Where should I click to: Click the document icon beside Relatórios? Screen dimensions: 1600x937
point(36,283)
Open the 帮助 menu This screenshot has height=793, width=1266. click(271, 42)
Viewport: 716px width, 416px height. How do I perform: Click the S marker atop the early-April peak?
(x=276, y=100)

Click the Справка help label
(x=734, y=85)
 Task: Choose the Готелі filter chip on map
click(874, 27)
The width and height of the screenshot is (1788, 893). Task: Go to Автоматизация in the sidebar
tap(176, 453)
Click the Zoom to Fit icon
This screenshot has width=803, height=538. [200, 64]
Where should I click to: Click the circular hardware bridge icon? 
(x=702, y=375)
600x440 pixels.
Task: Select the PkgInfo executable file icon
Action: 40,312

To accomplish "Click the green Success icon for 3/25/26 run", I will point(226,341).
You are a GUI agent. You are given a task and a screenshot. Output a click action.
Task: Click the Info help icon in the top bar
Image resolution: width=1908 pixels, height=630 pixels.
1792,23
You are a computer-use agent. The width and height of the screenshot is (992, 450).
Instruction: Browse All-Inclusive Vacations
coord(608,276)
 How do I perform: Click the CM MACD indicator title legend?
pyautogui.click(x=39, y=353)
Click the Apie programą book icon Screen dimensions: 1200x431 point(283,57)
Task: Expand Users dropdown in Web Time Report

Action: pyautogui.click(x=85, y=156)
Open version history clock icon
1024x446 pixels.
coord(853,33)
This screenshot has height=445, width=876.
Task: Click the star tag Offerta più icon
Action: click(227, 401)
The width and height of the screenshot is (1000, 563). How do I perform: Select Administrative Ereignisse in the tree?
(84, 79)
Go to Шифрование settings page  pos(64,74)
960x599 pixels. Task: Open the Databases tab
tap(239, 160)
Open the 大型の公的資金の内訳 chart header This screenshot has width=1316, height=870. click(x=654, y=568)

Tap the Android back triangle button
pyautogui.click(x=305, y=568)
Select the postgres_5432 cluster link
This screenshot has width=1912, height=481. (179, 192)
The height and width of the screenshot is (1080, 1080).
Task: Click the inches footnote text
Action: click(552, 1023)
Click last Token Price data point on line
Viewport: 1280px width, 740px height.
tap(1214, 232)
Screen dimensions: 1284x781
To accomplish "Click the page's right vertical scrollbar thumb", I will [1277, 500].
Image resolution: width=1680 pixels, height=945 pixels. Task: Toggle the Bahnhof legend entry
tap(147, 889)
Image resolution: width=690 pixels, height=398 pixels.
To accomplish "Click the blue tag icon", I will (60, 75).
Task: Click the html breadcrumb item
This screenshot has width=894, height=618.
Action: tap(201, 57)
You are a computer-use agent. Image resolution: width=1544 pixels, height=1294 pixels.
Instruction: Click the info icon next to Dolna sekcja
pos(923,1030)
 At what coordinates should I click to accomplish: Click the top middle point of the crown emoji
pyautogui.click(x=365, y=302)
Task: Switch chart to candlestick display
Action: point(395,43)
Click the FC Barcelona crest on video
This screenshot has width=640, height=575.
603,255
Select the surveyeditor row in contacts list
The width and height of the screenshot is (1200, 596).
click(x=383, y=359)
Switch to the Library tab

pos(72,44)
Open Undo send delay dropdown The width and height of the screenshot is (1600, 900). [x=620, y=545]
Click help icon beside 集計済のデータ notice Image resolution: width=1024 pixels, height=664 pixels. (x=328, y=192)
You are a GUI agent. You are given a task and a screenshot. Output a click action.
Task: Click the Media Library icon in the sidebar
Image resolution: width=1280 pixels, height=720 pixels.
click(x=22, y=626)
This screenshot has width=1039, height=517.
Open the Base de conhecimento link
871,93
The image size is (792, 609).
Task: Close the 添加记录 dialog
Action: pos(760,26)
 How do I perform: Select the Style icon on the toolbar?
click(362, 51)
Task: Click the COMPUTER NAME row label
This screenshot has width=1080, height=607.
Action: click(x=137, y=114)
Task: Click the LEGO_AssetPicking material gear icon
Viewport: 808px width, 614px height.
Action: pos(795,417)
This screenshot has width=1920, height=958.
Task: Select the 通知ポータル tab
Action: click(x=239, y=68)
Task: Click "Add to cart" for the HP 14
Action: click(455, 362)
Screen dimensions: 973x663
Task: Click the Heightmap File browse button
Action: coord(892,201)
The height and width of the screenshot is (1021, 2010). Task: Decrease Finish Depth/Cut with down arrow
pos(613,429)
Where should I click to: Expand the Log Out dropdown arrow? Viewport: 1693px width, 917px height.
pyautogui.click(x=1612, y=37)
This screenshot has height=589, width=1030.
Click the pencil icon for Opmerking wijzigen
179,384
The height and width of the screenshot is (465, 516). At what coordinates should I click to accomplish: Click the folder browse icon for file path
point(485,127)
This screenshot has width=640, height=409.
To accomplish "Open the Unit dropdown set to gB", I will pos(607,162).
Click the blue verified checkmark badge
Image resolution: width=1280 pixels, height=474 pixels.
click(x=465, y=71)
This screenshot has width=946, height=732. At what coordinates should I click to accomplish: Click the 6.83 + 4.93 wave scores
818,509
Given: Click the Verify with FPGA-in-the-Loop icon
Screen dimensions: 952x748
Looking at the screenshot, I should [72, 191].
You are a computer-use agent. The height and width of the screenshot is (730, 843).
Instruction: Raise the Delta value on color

Assignment >>
Copy out every entry above exactly.

Result of the task >>
Where should I click to: Click the document icon beside Relatórios? Screen dimensions: 1600x937
point(36,283)
Open the 帮助 menu This screenshot has height=793, width=1266. click(271, 42)
Viewport: 716px width, 416px height. How do I perform: Click the S marker atop the early-April peak?
(x=276, y=100)

Click the Справка help label
(x=734, y=85)
 Task: Choose the Готелі filter chip on map
click(874, 27)
The width and height of the screenshot is (1788, 893). Task: Go to Автоматизация in the sidebar
tap(176, 453)
Click the Zoom to Fit icon
This screenshot has width=803, height=538. [200, 64]
Where should I click to: Click the circular hardware bridge icon? 
(x=702, y=375)
600x440 pixels.
Task: Select the PkgInfo executable file icon
Action: 40,312

To accomplish "Click the green Success icon for 3/25/26 run", I will point(226,341).
You are a GUI agent. You are given a task and a screenshot. Output a click action.
Task: Click the Info help icon in the top bar
Image resolution: width=1908 pixels, height=630 pixels.
1792,23
You are a computer-use agent. The width and height of the screenshot is (992, 450).
Instruction: Browse All-Inclusive Vacations
coord(608,276)
 How do I perform: Click the CM MACD indicator title legend?
pyautogui.click(x=39, y=353)
Click the Apie programą book icon Screen dimensions: 1200x431 point(283,57)
Task: Expand Users dropdown in Web Time Report

Action: pyautogui.click(x=85, y=156)
Open version history clock icon
1024x446 pixels.
coord(853,33)
This screenshot has height=445, width=876.
Task: Click the star tag Offerta più icon
Action: click(227, 401)
The width and height of the screenshot is (1000, 563). How do I perform: Select Administrative Ereignisse in the tree?
(84, 79)
Go to Шифрование settings page  pos(64,74)
960x599 pixels. Task: Open the Databases tab
tap(239, 160)
Open the 大型の公的資金の内訳 chart header This screenshot has width=1316, height=870. click(x=654, y=568)

Tap the Android back triangle button
pyautogui.click(x=305, y=568)
Select the postgres_5432 cluster link
This screenshot has width=1912, height=481. (179, 192)
The height and width of the screenshot is (1080, 1080).
Task: Click the inches footnote text
Action: click(552, 1023)
Click last Token Price data point on line
Viewport: 1280px width, 740px height.
tap(1214, 232)
Screen dimensions: 1284x781
To accomplish "Click the page's right vertical scrollbar thumb", I will [1277, 500].
Image resolution: width=1680 pixels, height=945 pixels. Task: Toggle the Bahnhof legend entry
tap(147, 889)
Image resolution: width=690 pixels, height=398 pixels.
To accomplish "Click the blue tag icon", I will (60, 75).
Task: Click the html breadcrumb item
This screenshot has width=894, height=618.
Action: tap(201, 57)
You are a computer-use agent. Image resolution: width=1544 pixels, height=1294 pixels.
Instruction: Click the info icon next to Dolna sekcja
pos(923,1030)
 At what coordinates should I click to accomplish: Click the top middle point of the crown emoji
pyautogui.click(x=365, y=302)
Task: Switch chart to candlestick display
Action: point(395,43)
Click the FC Barcelona crest on video
This screenshot has width=640, height=575.
603,255
Select the surveyeditor row in contacts list
The width and height of the screenshot is (1200, 596).
click(x=383, y=359)
Switch to the Library tab

pos(72,44)
Open Undo send delay dropdown The width and height of the screenshot is (1600, 900). [x=620, y=545]
Click help icon beside 集計済のデータ notice Image resolution: width=1024 pixels, height=664 pixels. (x=328, y=192)
You are a GUI agent. You are given a task and a screenshot. Output a click action.
Task: Click the Media Library icon in the sidebar
Image resolution: width=1280 pixels, height=720 pixels.
click(x=22, y=626)
This screenshot has width=1039, height=517.
Open the Base de conhecimento link
871,93
The image size is (792, 609).
Task: Close the 添加记录 dialog
Action: pos(760,26)
 How do I perform: Select the Style icon on the toolbar?
click(362, 51)
Task: Click the COMPUTER NAME row label
This screenshot has width=1080, height=607.
Action: click(x=137, y=114)
Task: Click the LEGO_AssetPicking material gear icon
Viewport: 808px width, 614px height.
Action: pos(795,417)
This screenshot has width=1920, height=958.
Task: Select the 通知ポータル tab
Action: click(x=239, y=68)
Task: Click "Add to cart" for the HP 14
Action: click(455, 362)
Screen dimensions: 973x663
Task: Click the Heightmap File browse button
Action: coord(892,201)
The height and width of the screenshot is (1021, 2010). Task: Decrease Finish Depth/Cut with down arrow
pos(613,429)
Where should I click to: Expand the Log Out dropdown arrow? Viewport: 1693px width, 917px height.
pyautogui.click(x=1612, y=37)
This screenshot has height=589, width=1030.
Click the pencil icon for Opmerking wijzigen
179,384
The height and width of the screenshot is (465, 516). At what coordinates should I click to accomplish: Click the folder browse icon for file path
point(485,127)
This screenshot has width=640, height=409.
To accomplish "Open the Unit dropdown set to gB", I will pos(607,162).
Click the blue verified checkmark badge
Image resolution: width=1280 pixels, height=474 pixels.
click(x=465, y=71)
This screenshot has width=946, height=732. At what coordinates should I click to accomplish: Click the 6.83 + 4.93 wave scores
818,509
Given: Click the Verify with FPGA-in-the-Loop icon
Screen dimensions: 952x748
Looking at the screenshot, I should [72, 191].
You are a computer-use agent. The height and width of the screenshot is (730, 843).
Instruction: Raise the Delta value on color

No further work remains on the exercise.